Of course, Jesus himself saw that this is not as simple as it might seem. He recognised that observing the Sabbath rigorously is a conceit of the better off who lead ordered lives. Such obedience is not possible for those who live a hand to mouth existence and are always hungry and searching for food. Those living with disease and disability do not get offered a day off and need to be supported on every day of the week. When Jesus saw a need to break the Sabbath, he broke it. “Sabbath was created for man, not man for the sabbath”. But just because Jesus broke the Sabbath on occasions does not mean that he did not recognise the need for all of us to stop and lie down periodically. There are several occasions in the Gospels when he himself clearly need to stop and find some space. After all, even God, after six days of creation, felt the need to take some time out.
The church lost the battle to keep Sunday as a special day reserved for worship and rest a long time ago. There is not much point trying to fight against this and I suspect few of us do. But we are all called to remind ourselves and the world that, at times, we all need to stop and turn off from the busyness of our everyday lives. We need to support working people in being able to turn off their mobile phones and internet connections for periods of time that they can once more call their own. As consumers of services that are available 24-7 we need to acknowledge that this requires those who provide the service to be working 24-7. Is this really the world we want to live in? Many of us, and particularly our stewards, find that Sunday is a day of exaggerated busyness and pressure, and we need to ensure, if this is the case, that there are other days of the week when we can stop and recuperate instead.
The demand to “lie down in green pastures” is a radical challenge to the modern lifestyle that most of us have come to acknowledge as inevitable. It is not inevitable, and it is not what God wants.

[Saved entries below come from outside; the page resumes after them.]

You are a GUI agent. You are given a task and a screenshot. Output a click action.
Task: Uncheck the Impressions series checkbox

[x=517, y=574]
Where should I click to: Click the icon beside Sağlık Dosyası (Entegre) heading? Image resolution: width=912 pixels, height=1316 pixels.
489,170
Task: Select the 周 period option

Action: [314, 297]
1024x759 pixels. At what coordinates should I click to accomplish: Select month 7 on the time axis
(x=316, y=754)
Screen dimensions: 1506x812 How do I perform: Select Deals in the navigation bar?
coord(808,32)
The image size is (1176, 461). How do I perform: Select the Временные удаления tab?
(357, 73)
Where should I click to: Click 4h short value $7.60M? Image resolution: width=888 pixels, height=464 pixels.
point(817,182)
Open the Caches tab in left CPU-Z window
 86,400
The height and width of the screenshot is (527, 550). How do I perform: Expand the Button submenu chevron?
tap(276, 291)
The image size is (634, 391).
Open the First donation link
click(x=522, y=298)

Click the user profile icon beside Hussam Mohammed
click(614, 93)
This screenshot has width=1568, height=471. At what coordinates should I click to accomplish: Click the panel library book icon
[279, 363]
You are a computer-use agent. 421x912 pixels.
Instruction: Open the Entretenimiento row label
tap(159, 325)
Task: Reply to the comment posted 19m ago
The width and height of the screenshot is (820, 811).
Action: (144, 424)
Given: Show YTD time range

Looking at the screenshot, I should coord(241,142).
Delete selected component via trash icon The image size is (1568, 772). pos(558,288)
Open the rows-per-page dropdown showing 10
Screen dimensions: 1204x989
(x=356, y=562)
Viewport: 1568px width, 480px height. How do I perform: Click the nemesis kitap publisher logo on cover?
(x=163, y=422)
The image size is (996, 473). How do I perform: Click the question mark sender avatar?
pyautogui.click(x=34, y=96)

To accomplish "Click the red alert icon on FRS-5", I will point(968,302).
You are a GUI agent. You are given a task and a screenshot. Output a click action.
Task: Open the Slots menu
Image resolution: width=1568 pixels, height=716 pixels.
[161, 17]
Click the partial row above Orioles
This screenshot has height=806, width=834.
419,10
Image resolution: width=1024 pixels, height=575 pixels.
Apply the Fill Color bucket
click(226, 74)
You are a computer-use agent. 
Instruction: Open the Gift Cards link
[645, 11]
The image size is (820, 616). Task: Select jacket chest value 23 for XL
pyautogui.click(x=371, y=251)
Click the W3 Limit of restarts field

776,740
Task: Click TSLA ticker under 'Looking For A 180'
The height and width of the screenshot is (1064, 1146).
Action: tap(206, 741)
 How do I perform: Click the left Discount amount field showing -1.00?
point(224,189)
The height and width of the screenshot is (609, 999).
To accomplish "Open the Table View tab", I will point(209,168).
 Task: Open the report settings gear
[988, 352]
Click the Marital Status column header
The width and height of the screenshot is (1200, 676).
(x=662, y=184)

One of the reasons we find this difficult, one of the reasons that the world is driven to this 24-7 frenzy, is because we are always looking for more. There is always another experience we would like to cram into our lives. There is always another object that we would like to acquire. The more services and products we strive for, the longer we have to work in order to pay for them. The world economic system is driven by growth which generates returns that will attract new investment. That growth can only continue in a world in which we are all led to crave for more.
Which brings us to the second phrase I want to explore. “I shall not want”. Again, this phrase resonates with so many other passages in the Bible which stress how God has given us all we need. Jesus’ parable of how God clothes the lilies in the field or feeds the birds in the air is a good example. Another is his teaching that we should pray for the daily bread that we need and not for all the sumptuous food that we desire.
If we are going to stop and give ourselves time to recuperate, we need first to acknowledge that God has given most of us all that we need. We need to be thankful for what we have got and recognise that we don’t need any more. This won’t be easy. The dark forces of this world are spending enormous amounts of money advertising their goods and services and persuading us that we need to buy them. But we are told to fight against dark forces and called to be the light of the world.
When we take the gospel to the world, let us take the message that we have enough, that we don’t need more, that we need to find the value in what we have already received. This will be a shock to the world, it will demand an economy that is not driven by the endless economic growth that is so destructive to the planet and its people. It will require the coming of an alternative way of living, a way of living that we call the Kingdom of God.
So next time you hear those two phrases “I shall not want” and “he makes me lie down” be reassured and comforted by familiar words but also be challenged and empowered by the glimpse they offer of a better world, of God’s Kingdom. A Kingdom in which all people are satisfied with what they have been given and have ample time to lie down and appreciate the value of those gifts. A Kingdom on earth, as it is in heaven.